You are correct that this should behave the same as

cudaMalloc((void **) &rstate, sizeof(curandStateMRG32k3a)*NODE);

As I stated, I haven’t used CURAND so far and am not familiar with its setup requirements. I assume you have double checked the call to curand_init() to make sure all arguments are passed exactly as required? What version of CUDA are you using?

Hi lattice,

I can not reproduce a crush with your test case. Can you provide detail info about your test environment? Include OS, driver version, toolkit verion and card type. Thanks!

Best regards!

I was able to reproduce the crash (and cuda-memcheck complaints) with the posted code on a system with C2050, Linux64, CUDA 4.2. After reading CURAND 4.2 documentation, it seems the problem is with the use of curandStateMRG32k3a. Under “Device API Overview” on page 13 of the documentation, in sub-section “Bit Generation with XORWOW and MRG32k3a generators” the manual clearly shows that cuRandState_t should be used to store the PRNG state. If I change the code accordingly, the crash and cuda-memcheck complaints disappear. I am attaching the code I used in a file for reference. I compiled it as follows:

nvcc -arch=sm_20 -o rngtest

Let me know if switching from curandStateMRG32k3a to cuRandState_t does not fix the problem. (2.61 KB)

Hi njuffa.

I was using curandState before and my program run without problem. But I want to try MRG32k3a and in the section that you referred, the manual does not describe how to choose between XORWOW and MRG32k3a. Under Device API --> Typedefs on page 55 of the documentation, it shows that curandState_t defined as structure curandStateXORWOW, and curandStateMRG32k3a_t is defined as structure curandStateMRG32k3a. I suppose they are different type of generators, and if I want to use MRG32k3a, I should use curandStateMRG32k3a in my code.

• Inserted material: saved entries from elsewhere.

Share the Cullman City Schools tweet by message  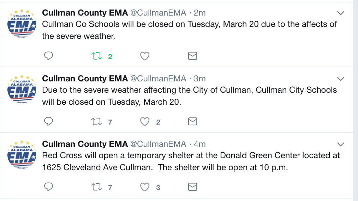point(192,121)
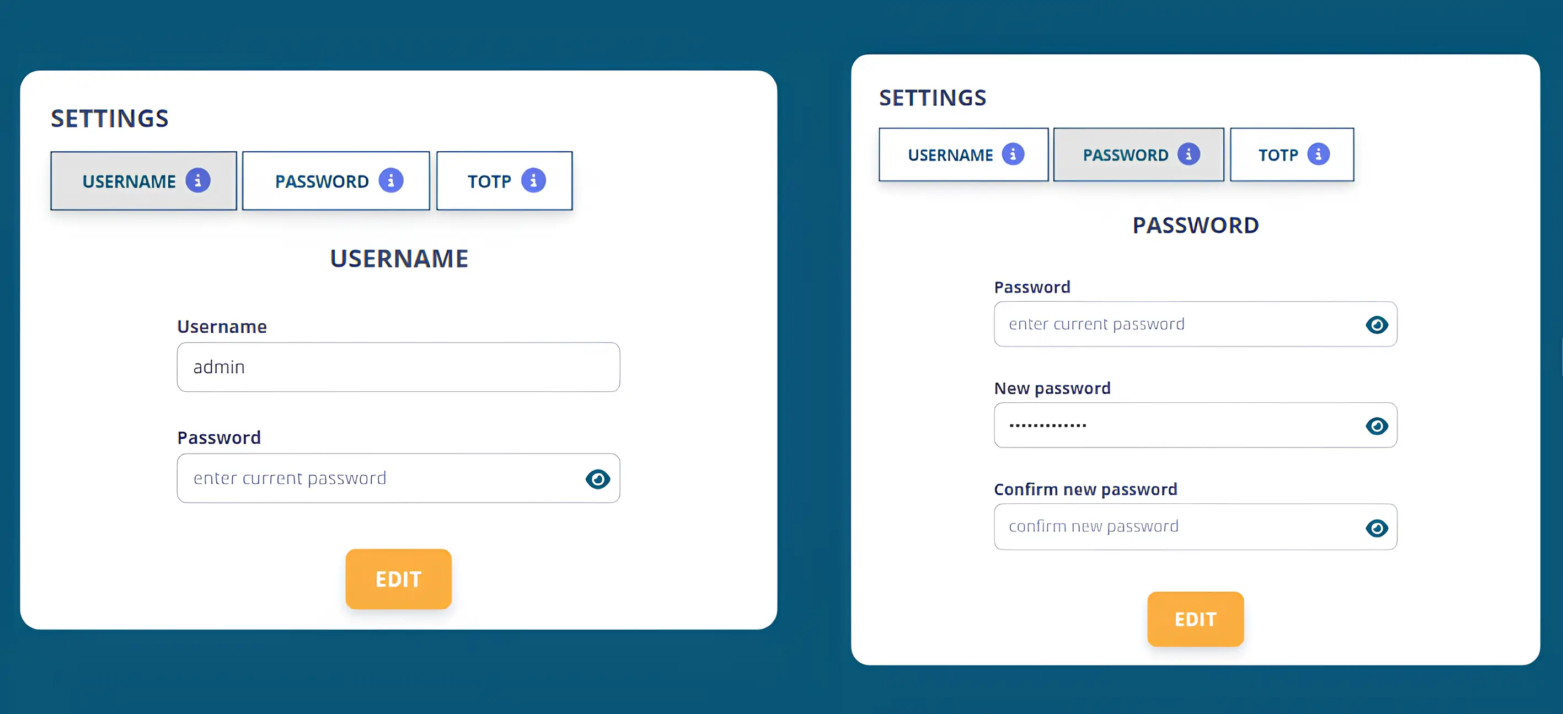Click info icon on left USERNAME tab
Viewport: 1563px width, 714px height.
click(x=198, y=180)
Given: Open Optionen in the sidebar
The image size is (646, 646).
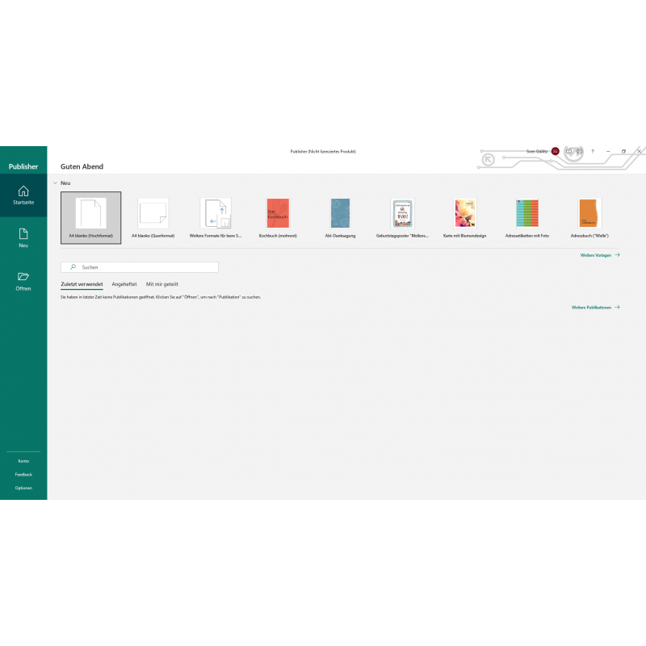Looking at the screenshot, I should (x=23, y=488).
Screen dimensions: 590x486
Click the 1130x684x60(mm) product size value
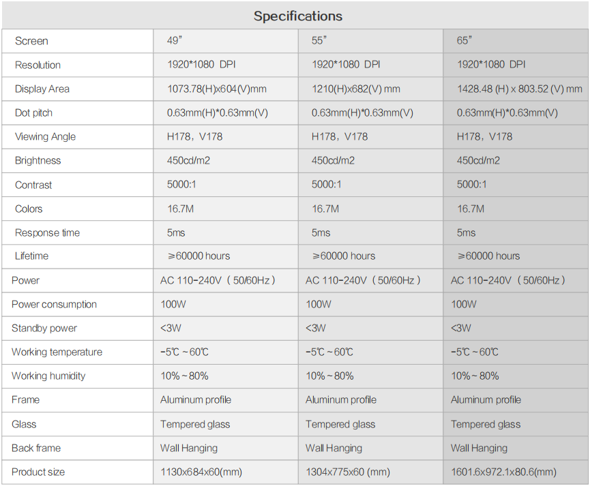click(x=201, y=472)
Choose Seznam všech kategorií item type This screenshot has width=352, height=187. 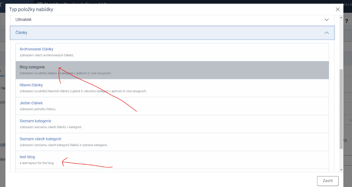tap(40, 139)
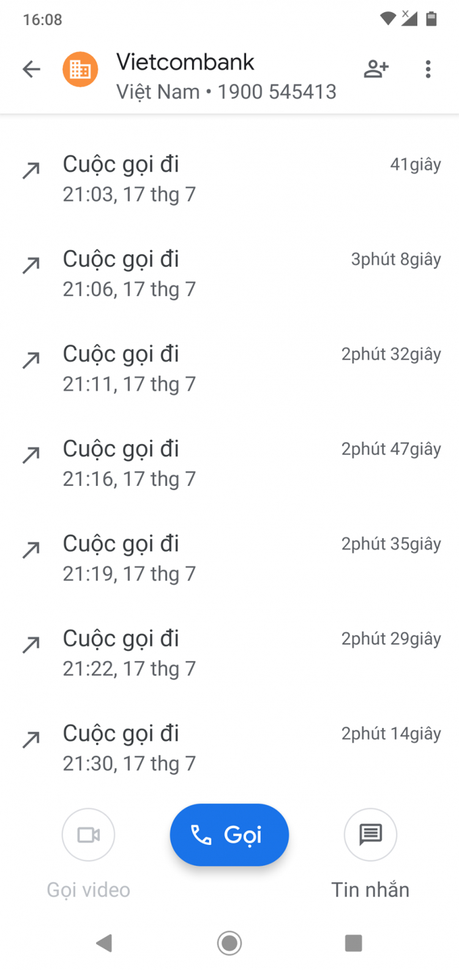459x970 pixels.
Task: Tap the 2phút 35giây duration label
Action: 391,544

I am doing large scale Monte Carlo simulations. The quality of the generators are important to me and I would like to test with different types of generators.

I agree the documentation seems to be worthy of improvement in this regard, I cannot figure it out either from looking at the document. It seems the CURAND initialization functions for the device API are overloaded for each type of RNG, because towards the end of the document I find this:

device void curand_init (unsigned long long seed, unsigned long long subsequence, unsigned long long offset, curandStateMRG32k3a_t state)

Using that would get us back to your starting point and the crash. I will do some more digging. Sorry for the inconvenience. BTW, I assume you already checked whether there is a worked example of device-side use of MRG32k3a somewhere in the SDK?

I did not find such examples in SDK.

After digging some more, I still cannot figure out how to make MRG32k3a work on the device. Please file a bug, that will be the swiftest way to get the issue resolved. Again, sorry for the inconvenience, and thank you for your help.